無利不起早,天下沒有白吃的午餐。李成梁說這些就是想和自已談條件了,這一步相當可喜。不怕你談,就怕你不談!他有絕對自信自已給他準備的條件很誘人。
「我若成事,許你李家世代簪纓,一門富貴。李不反明,明不棄李。」李成梁的臉色一變沒變。
「我若成事,當娶李家一女為後,享盡椒房之寵,寵冠六宮。」李成梁的臉色依舊沒變,只是左手微微握了起來。
「我若成事,即命將軍為大元帥,兵發朝鮮,一戰功成,便以朝鮮王大位相贈!」
朱常洛的三諾,前兩個只是令李成梁稍稍動容而已,卻遠遠打不動他的心。可是這最後的一句話如同一個火把,徹底將李成梁整個人點燃,再也按捺不住心情,騰的一下站起來,激動的在廳中走了起來。

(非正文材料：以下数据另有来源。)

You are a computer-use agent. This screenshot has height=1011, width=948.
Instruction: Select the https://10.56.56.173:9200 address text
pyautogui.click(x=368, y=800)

朱常洛一臉黑線,前有葉赫,後有李成梁,怎麼這麼大的人個個都這麼不蛋定呢……
李成梁並非傳言中的朝鮮後裔,他的祖上在唐末時為避禍遷入朝鮮,至明朝洪武年間才回祖籍。歷經幾世生息繁衍,李氏已成朝鮮名門大族,李姓更是現在的朝鮮國姓。
做為朝鮮國氏嫡枝,李成梁對那個位子覷覦已久。他有十分的自信,以他現在的手中的兵馬實力,駕長車踏破平壤指日可待!而他所欠缺的只是一個名份而已。
名不正則言不順,起兵謀反風險太大,小心謹慎的李成梁沒有十足把握前不敢越雷池一步。如今朱常絡開出朝鮮王的寶座,正是他做夢都想得到的東西,這是他的今生最大的貪念,也是他最大的弱點。
事成了自已就是朝鮮新一代的王,事敗了罪名由朱常洛擔著,這等天大的好事李成梁如果還不動心,那他就是活聖人了。顯然李成梁是凡人不是聖人,還是個比較有野心有貪心的凡人,所以,想當然的李成梁動心了。